By Tanya Fraser '15
C10 held about 20 students sitting on the edge of their seats, leaning forward, laptops closed (mostly) and phones down. The presenter, Samba Patnaik ’15, was recounting his stint on Chinese reality TV and the room was held in rapt attention. Patnaik slowly built up his story, winding through mini anecdotes and interjecting jokes or asides with a crackling fireplace projected on the three screens behind him. The theme: “What I did to impress someone.” The forum: Booth Stories.
Booth Stories is an informal storytelling hour during which students share personal stories on a theme in front of an audience of their classmates. Driven by a desire to learn more about her cohort, Linh Lam ‘15 launched the first event last December. She remarks, “I think it’s hard to get to know people (at Booth) because there are just so many easy and casual ‘small talk’ topics. You really have to invest a lot of time to get beyond that.” Lam had heard about storytelling traditions at other business schools that enable students to practice communication skills through the sharing of personal experiences. A follower of audio shows, The Moth and This American Life, she recognized a unique opportunity to build something similar at Booth. “Everyone here is amazing and awesome, says Lam, “it’s just a matter of asking the right questions and giving people an excuse to share.”

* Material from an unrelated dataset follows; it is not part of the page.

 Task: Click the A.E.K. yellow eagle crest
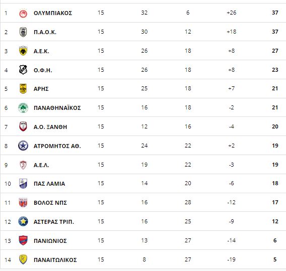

Students arrive with prepared stories on one theme that is distributed to the group ahead of time. Others, swept up in the moment, volunteer to share on the spot. “Everyone was really welcoming and encouraging,” says Booth Stories veteran, Shawn Thomas ‘15, “it quickly put my initial nervous jitters at ease.” For Lam, stories that stand out have two qualities: first, they reveal something surprising or unexpected about the teller and second, they are colorfully detailed. She notes, “Jason Arican (‘15) is the greatest storyteller of all time. The ones that stick make you feel like you were right there with them.” Attendee Melissa Liu ‘16 appreciated hearing about the motivations that led to particular choices noting, “What struck me most was the additional layer of insight—it's another example of how Booth culture pushes us to be thoughtful about our experiences.”

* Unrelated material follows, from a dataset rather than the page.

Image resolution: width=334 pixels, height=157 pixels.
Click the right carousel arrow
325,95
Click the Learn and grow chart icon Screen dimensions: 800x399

Boothies’ appetite to organize around getting past the small talk goes back at least ten years. In 2005, for a series called, “Show and Tell,” participants brought personal items to the weekly sessions and did just that. Several years later, the Leadership and Influence group introduced a storytelling series and selected two to three speakers every week to share their personal and professional leadership experiences. Both events were sponsored by the Dean’s office. With three Booth Stories under her belt, Lam has already been approached about making Booth Stories an official group, but for now is happy about where things are.

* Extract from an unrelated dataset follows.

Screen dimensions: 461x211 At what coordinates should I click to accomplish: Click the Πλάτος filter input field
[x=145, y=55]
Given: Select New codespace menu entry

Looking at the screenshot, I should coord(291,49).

Next month’s theme is inspired by Mortified Nation, a documentary about adults who share their most embarrassing childhood writings with strangers. Attendees are invited to dig through their old journals and letters they wrote and to read excerpts from their most interesting or awkward entries. You’ve been warned.
Tanya Fraser is a second year who loves stories and has had two careers sharing them: one for brands and one on stage.